▸ ENTRIES
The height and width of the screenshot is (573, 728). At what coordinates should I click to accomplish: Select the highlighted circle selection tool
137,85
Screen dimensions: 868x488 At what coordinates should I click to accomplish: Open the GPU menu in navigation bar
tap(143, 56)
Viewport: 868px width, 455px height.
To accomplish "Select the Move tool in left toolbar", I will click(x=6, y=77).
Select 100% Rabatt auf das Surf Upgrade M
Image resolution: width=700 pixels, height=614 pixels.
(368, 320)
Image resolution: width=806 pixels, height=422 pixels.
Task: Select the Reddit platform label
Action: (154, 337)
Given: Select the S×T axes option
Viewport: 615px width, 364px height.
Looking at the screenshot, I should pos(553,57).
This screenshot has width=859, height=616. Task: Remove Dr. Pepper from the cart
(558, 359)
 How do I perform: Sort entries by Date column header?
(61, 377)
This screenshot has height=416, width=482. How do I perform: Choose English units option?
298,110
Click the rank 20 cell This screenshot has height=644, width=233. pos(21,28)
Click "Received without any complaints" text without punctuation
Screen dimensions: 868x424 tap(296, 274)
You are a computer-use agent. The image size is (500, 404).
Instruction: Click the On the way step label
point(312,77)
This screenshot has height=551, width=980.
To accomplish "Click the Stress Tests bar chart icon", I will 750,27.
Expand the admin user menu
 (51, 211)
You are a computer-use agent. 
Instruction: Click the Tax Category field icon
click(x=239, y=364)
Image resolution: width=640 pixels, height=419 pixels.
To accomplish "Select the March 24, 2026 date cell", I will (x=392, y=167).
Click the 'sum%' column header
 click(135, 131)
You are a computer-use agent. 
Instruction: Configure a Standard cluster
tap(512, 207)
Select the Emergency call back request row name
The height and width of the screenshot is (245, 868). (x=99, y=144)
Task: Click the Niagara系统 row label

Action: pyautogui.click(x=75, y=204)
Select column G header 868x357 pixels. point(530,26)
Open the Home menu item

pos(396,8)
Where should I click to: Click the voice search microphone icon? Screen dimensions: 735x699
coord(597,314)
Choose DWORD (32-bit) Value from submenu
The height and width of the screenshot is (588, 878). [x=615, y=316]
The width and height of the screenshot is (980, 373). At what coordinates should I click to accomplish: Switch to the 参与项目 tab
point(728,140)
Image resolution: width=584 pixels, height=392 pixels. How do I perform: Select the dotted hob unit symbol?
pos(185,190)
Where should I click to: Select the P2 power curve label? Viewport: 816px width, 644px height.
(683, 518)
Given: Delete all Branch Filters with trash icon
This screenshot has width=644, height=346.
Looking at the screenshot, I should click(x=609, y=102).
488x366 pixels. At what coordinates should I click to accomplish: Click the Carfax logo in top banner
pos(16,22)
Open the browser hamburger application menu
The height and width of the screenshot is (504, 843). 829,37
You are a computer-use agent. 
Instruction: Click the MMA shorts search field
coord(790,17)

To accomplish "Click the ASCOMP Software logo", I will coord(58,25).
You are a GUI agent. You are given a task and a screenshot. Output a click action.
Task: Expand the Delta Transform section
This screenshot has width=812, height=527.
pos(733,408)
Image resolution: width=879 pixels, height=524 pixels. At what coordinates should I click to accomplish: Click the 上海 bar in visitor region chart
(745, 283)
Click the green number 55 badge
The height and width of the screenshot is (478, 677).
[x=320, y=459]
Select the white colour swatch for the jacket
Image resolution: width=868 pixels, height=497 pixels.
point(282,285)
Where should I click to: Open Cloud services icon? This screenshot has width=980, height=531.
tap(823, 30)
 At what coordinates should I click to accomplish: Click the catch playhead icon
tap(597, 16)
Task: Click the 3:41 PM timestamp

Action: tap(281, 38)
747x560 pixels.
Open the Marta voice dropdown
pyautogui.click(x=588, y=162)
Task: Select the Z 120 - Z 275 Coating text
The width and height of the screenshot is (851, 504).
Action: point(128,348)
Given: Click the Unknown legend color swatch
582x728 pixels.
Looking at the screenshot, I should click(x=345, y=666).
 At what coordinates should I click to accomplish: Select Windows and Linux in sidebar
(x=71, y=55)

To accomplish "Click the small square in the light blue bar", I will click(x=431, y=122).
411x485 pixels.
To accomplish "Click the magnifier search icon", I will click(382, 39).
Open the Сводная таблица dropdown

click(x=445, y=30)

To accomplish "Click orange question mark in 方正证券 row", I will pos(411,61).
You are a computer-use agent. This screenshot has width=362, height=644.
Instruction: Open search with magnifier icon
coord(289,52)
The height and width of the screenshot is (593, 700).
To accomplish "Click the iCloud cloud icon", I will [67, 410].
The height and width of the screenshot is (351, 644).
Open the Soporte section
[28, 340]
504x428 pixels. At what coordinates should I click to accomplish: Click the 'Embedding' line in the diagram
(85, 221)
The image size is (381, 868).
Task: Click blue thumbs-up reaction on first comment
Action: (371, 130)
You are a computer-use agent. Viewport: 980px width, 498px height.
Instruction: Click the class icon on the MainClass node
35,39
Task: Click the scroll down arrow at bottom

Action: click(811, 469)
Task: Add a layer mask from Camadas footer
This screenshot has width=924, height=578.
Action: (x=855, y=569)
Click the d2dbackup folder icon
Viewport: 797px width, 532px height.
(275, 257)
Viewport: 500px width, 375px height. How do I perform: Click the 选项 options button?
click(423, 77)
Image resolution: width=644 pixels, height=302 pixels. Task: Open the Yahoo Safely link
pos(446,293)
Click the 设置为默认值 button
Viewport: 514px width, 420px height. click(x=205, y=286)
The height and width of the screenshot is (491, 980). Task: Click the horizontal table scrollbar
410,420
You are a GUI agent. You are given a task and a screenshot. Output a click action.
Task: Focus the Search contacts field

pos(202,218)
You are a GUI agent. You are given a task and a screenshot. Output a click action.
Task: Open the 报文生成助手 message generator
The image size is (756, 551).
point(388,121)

▸ EXERCISE DESCRIPTION
Return every one of the records above verbatim, without altering any line.

▸ OUTPUT FOR THIS EXERCISE
The height and width of the screenshot is (573, 728). At what coordinates should I click to accomplish: Select the highlighted circle selection tool
137,85
Screen dimensions: 868x488 At what coordinates should I click to accomplish: Open the GPU menu in navigation bar
tap(143, 56)
Viewport: 868px width, 455px height.
To accomplish "Select the Move tool in left toolbar", I will click(x=6, y=77).
Select 100% Rabatt auf das Surf Upgrade M
Image resolution: width=700 pixels, height=614 pixels.
(368, 320)
Image resolution: width=806 pixels, height=422 pixels.
Task: Select the Reddit platform label
Action: (154, 337)
Given: Select the S×T axes option
Viewport: 615px width, 364px height.
Looking at the screenshot, I should pos(553,57).
This screenshot has width=859, height=616. Task: Remove Dr. Pepper from the cart
(558, 359)
 How do I perform: Sort entries by Date column header?
(61, 377)
This screenshot has height=416, width=482. How do I perform: Choose English units option?
298,110
Click the rank 20 cell This screenshot has height=644, width=233. pos(21,28)
Click "Received without any complaints" text without punctuation
Screen dimensions: 868x424 tap(296, 274)
You are a computer-use agent. The image size is (500, 404).
Instruction: Click the On the way step label
point(312,77)
This screenshot has height=551, width=980.
To accomplish "Click the Stress Tests bar chart icon", I will 750,27.
Expand the admin user menu
 (51, 211)
You are a computer-use agent. 
Instruction: Click the Tax Category field icon
click(x=239, y=364)
Image resolution: width=640 pixels, height=419 pixels.
To accomplish "Select the March 24, 2026 date cell", I will (x=392, y=167).
Click the 'sum%' column header
 click(135, 131)
You are a computer-use agent. 
Instruction: Configure a Standard cluster
tap(512, 207)
Select the Emergency call back request row name
The height and width of the screenshot is (245, 868). (x=99, y=144)
Task: Click the Niagara系统 row label

Action: pyautogui.click(x=75, y=204)
Select column G header 868x357 pixels. point(530,26)
Open the Home menu item

pos(396,8)
Where should I click to: Click the voice search microphone icon? Screen dimensions: 735x699
coord(597,314)
Choose DWORD (32-bit) Value from submenu
The height and width of the screenshot is (588, 878). [x=615, y=316]
The width and height of the screenshot is (980, 373). At what coordinates should I click to accomplish: Switch to the 参与项目 tab
point(728,140)
Image resolution: width=584 pixels, height=392 pixels. How do I perform: Select the dotted hob unit symbol?
pos(185,190)
Where should I click to: Select the P2 power curve label? Viewport: 816px width, 644px height.
(683, 518)
Given: Delete all Branch Filters with trash icon
This screenshot has width=644, height=346.
Looking at the screenshot, I should click(x=609, y=102).
488x366 pixels. At what coordinates should I click to accomplish: Click the Carfax logo in top banner
pos(16,22)
Open the browser hamburger application menu
The height and width of the screenshot is (504, 843). 829,37
You are a computer-use agent. 
Instruction: Click the MMA shorts search field
coord(790,17)

To accomplish "Click the ASCOMP Software logo", I will coord(58,25).
You are a GUI agent. You are given a task and a screenshot. Output a click action.
Task: Expand the Delta Transform section
This screenshot has width=812, height=527.
pos(733,408)
Image resolution: width=879 pixels, height=524 pixels. At what coordinates should I click to accomplish: Click the 上海 bar in visitor region chart
(745, 283)
Click the green number 55 badge
The height and width of the screenshot is (478, 677).
[x=320, y=459]
Select the white colour swatch for the jacket
Image resolution: width=868 pixels, height=497 pixels.
point(282,285)
Where should I click to: Open Cloud services icon? This screenshot has width=980, height=531.
tap(823, 30)
 At what coordinates should I click to accomplish: Click the catch playhead icon
tap(597, 16)
Task: Click the 3:41 PM timestamp

Action: tap(281, 38)
747x560 pixels.
Open the Marta voice dropdown
pyautogui.click(x=588, y=162)
Task: Select the Z 120 - Z 275 Coating text
The width and height of the screenshot is (851, 504).
Action: point(128,348)
Given: Click the Unknown legend color swatch
582x728 pixels.
Looking at the screenshot, I should click(x=345, y=666).
 At what coordinates should I click to accomplish: Select Windows and Linux in sidebar
(x=71, y=55)

To accomplish "Click the small square in the light blue bar", I will click(x=431, y=122).
411x485 pixels.
To accomplish "Click the magnifier search icon", I will click(382, 39).
Open the Сводная таблица dropdown

click(x=445, y=30)

To accomplish "Click orange question mark in 方正证券 row", I will pos(411,61).
You are a computer-use agent. This screenshot has width=362, height=644.
Instruction: Open search with magnifier icon
coord(289,52)
The height and width of the screenshot is (593, 700).
To accomplish "Click the iCloud cloud icon", I will [67, 410].
The height and width of the screenshot is (351, 644).
Open the Soporte section
[28, 340]
504x428 pixels. At what coordinates should I click to accomplish: Click the 'Embedding' line in the diagram
(85, 221)
The image size is (381, 868).
Task: Click blue thumbs-up reaction on first comment
Action: (371, 130)
You are a computer-use agent. Viewport: 980px width, 498px height.
Instruction: Click the class icon on the MainClass node
35,39
Task: Click the scroll down arrow at bottom

Action: click(811, 469)
Task: Add a layer mask from Camadas footer
This screenshot has width=924, height=578.
Action: (x=855, y=569)
Click the d2dbackup folder icon
Viewport: 797px width, 532px height.
(275, 257)
Viewport: 500px width, 375px height. How do I perform: Click the 选项 options button?
click(423, 77)
Image resolution: width=644 pixels, height=302 pixels. Task: Open the Yahoo Safely link
pos(446,293)
Click the 设置为默认值 button
Viewport: 514px width, 420px height. click(x=205, y=286)
The height and width of the screenshot is (491, 980). Task: Click the horizontal table scrollbar
410,420
You are a GUI agent. You are given a task and a screenshot. Output a click action.
Task: Focus the Search contacts field

pos(202,218)
You are a GUI agent. You are given a task and a screenshot. Output a click action.
Task: Open the 报文生成助手 message generator
The image size is (756, 551).
point(388,121)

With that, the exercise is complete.